Location data for words and elements:
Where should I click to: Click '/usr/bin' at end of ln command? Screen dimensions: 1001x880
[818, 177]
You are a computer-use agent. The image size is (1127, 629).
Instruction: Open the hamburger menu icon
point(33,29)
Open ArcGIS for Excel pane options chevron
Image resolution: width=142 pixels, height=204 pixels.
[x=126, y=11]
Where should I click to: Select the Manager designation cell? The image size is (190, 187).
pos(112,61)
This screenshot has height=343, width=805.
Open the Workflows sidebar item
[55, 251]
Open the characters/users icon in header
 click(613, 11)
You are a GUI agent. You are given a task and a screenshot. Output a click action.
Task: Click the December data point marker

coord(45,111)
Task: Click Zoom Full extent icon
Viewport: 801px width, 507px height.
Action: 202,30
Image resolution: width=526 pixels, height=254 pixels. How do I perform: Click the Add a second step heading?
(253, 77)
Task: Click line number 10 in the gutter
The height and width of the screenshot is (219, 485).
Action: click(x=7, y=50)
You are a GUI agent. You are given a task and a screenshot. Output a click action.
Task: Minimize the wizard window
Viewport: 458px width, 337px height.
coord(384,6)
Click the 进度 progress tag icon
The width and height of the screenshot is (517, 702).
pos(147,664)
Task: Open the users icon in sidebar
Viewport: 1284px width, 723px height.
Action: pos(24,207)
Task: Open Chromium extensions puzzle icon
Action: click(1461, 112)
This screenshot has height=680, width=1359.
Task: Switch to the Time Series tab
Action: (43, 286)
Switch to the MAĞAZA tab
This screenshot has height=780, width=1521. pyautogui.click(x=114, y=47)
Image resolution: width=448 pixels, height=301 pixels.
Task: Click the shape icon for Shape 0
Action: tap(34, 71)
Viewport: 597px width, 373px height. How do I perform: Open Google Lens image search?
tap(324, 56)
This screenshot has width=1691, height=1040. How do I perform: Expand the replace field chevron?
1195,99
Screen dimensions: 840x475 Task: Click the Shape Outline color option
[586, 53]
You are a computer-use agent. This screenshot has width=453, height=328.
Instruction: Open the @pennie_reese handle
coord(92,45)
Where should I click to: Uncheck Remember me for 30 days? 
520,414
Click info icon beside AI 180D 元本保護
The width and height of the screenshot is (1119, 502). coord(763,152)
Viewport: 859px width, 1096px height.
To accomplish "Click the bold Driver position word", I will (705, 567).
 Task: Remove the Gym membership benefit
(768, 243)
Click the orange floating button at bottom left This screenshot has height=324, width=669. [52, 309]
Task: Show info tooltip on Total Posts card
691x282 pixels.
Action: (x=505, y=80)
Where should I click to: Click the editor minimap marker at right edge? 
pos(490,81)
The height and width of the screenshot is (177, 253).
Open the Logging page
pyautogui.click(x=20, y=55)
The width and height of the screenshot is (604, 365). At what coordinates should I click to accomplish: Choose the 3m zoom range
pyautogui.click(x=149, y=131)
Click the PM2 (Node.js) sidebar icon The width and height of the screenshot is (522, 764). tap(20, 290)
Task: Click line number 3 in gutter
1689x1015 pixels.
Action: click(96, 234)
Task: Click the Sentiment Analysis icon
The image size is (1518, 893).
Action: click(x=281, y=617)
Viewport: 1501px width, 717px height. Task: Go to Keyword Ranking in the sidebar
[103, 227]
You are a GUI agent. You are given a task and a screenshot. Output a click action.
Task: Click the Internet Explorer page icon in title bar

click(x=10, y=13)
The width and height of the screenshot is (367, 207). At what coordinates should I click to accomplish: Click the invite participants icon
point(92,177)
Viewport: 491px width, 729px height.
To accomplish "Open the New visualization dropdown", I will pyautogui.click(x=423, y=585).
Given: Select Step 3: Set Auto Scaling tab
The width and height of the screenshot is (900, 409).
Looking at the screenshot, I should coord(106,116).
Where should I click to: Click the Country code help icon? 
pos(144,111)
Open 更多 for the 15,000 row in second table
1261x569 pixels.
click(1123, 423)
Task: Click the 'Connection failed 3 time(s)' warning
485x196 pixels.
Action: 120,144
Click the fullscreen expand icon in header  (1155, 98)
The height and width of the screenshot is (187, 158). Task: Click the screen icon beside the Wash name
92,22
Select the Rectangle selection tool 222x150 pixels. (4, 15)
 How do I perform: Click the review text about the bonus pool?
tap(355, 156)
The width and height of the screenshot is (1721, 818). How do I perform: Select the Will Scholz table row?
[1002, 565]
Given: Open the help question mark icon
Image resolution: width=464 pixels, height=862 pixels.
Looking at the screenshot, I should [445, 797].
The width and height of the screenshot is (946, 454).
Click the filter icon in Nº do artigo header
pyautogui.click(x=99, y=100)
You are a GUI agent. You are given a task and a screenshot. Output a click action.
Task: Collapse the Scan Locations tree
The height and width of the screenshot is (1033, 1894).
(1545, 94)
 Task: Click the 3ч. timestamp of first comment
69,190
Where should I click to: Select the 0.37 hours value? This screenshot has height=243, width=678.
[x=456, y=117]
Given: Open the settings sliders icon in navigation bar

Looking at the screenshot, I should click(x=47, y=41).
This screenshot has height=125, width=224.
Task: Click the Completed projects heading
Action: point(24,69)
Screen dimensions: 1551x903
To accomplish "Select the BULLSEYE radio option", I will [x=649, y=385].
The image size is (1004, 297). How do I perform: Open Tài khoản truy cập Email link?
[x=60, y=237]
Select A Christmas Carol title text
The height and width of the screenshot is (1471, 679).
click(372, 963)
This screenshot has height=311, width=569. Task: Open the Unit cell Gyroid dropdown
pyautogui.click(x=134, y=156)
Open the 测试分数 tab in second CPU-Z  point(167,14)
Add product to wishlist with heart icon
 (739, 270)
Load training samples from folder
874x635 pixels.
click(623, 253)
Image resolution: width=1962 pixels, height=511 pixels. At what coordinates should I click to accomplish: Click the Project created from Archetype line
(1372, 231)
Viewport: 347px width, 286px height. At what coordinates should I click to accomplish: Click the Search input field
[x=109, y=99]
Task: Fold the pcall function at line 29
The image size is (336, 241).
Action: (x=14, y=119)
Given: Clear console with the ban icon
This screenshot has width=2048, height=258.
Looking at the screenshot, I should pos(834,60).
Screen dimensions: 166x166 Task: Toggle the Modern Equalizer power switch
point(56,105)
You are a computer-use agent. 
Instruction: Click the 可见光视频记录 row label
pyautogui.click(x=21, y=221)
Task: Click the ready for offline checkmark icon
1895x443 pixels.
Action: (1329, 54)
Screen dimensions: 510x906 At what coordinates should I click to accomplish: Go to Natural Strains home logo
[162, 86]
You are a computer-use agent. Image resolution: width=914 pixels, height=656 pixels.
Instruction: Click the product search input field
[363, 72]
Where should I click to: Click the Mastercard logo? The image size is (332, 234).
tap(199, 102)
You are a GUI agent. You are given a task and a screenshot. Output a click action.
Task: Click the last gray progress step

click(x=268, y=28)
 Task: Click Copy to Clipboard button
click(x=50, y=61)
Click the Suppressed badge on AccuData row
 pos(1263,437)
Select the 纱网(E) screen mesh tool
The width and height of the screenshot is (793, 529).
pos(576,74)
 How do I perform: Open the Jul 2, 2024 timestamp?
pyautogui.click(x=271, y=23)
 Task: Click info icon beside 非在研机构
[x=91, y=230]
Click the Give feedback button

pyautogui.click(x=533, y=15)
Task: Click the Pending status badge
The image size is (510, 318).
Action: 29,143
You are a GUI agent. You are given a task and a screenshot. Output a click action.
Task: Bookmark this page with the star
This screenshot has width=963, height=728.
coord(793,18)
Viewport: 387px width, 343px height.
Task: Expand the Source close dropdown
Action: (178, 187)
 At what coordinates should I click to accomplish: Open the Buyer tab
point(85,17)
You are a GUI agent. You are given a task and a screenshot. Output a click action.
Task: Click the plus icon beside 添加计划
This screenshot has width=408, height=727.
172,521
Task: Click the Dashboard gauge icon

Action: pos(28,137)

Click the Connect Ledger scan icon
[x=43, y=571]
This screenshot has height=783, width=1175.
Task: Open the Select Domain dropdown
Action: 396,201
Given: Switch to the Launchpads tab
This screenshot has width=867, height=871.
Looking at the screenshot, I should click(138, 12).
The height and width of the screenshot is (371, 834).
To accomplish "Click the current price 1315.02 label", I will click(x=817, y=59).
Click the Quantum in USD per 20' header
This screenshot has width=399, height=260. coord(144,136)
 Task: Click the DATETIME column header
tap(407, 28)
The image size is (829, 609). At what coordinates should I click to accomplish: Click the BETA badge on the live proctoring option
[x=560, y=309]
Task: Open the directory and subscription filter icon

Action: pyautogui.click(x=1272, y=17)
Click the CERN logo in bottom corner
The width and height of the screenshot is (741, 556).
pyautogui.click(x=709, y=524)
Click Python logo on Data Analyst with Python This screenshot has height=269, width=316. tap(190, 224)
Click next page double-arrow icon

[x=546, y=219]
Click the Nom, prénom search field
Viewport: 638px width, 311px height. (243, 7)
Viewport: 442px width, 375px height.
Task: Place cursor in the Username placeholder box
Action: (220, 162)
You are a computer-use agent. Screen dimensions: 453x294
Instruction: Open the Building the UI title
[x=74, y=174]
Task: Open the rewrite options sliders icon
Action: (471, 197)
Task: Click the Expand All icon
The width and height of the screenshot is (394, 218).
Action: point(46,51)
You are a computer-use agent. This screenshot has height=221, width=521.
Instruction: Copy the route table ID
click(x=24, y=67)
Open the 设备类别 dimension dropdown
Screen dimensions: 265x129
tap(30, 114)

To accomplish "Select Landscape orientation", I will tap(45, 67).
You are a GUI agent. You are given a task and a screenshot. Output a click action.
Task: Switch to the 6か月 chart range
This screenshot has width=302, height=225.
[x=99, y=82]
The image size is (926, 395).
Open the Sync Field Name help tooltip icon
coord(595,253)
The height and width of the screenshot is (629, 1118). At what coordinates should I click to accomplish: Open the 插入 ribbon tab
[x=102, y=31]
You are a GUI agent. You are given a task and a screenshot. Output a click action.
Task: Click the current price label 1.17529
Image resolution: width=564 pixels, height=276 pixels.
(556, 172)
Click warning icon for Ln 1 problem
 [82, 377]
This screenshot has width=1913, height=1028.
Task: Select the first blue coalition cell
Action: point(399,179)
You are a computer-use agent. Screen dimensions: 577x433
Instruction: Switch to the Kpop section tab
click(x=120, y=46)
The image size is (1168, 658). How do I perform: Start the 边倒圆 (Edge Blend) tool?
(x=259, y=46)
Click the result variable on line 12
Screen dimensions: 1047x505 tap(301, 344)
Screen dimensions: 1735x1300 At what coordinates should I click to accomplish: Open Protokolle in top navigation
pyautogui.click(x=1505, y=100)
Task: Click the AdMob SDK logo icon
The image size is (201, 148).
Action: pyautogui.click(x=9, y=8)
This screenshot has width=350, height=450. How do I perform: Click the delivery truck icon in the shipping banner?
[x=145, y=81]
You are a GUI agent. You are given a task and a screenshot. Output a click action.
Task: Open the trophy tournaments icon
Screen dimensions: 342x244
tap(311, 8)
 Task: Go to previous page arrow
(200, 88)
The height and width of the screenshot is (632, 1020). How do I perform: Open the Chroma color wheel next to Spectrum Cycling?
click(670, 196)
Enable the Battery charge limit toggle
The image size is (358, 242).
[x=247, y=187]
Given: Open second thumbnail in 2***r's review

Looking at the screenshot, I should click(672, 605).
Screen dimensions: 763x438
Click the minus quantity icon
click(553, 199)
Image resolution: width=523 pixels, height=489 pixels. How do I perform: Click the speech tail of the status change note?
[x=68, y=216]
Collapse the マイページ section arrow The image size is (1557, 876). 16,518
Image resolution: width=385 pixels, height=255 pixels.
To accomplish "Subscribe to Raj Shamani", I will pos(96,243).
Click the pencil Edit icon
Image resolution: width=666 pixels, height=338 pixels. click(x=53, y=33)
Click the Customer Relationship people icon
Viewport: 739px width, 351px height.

What is required —
Could you reproduce, unchanged, the rows from the line containing "The height and width of the screenshot is (177, 253)." through the line containing "[1002, 565]", including both of those lines?

Written response —
The height and width of the screenshot is (177, 253).
Open the Logging page
pyautogui.click(x=20, y=55)
The width and height of the screenshot is (604, 365). At what coordinates should I click to accomplish: Choose the 3m zoom range
pyautogui.click(x=149, y=131)
Click the PM2 (Node.js) sidebar icon The width and height of the screenshot is (522, 764). tap(20, 290)
Task: Click line number 3 in gutter
1689x1015 pixels.
Action: click(96, 234)
Task: Click the Sentiment Analysis icon
The image size is (1518, 893).
Action: click(x=281, y=617)
Viewport: 1501px width, 717px height. Task: Go to Keyword Ranking in the sidebar
[103, 227]
You are a GUI agent. You are given a task and a screenshot. Output a click action.
Task: Click the Internet Explorer page icon in title bar

click(x=10, y=13)
The width and height of the screenshot is (367, 207). At what coordinates should I click to accomplish: Click the invite participants icon
point(92,177)
Viewport: 491px width, 729px height.
To accomplish "Open the New visualization dropdown", I will pyautogui.click(x=423, y=585).
Given: Select Step 3: Set Auto Scaling tab
The width and height of the screenshot is (900, 409).
Looking at the screenshot, I should coord(106,116).
Where should I click to: Click the Country code help icon? 
pos(144,111)
Open 更多 for the 15,000 row in second table
1261x569 pixels.
click(1123, 423)
Task: Click the 'Connection failed 3 time(s)' warning
485x196 pixels.
Action: 120,144
Click the fullscreen expand icon in header  (1155, 98)
The height and width of the screenshot is (187, 158). Task: Click the screen icon beside the Wash name
92,22
Select the Rectangle selection tool 222x150 pixels. (4, 15)
 How do I perform: Click the review text about the bonus pool?
tap(355, 156)
The width and height of the screenshot is (1721, 818). How do I perform: Select the Will Scholz table row?
[1002, 565]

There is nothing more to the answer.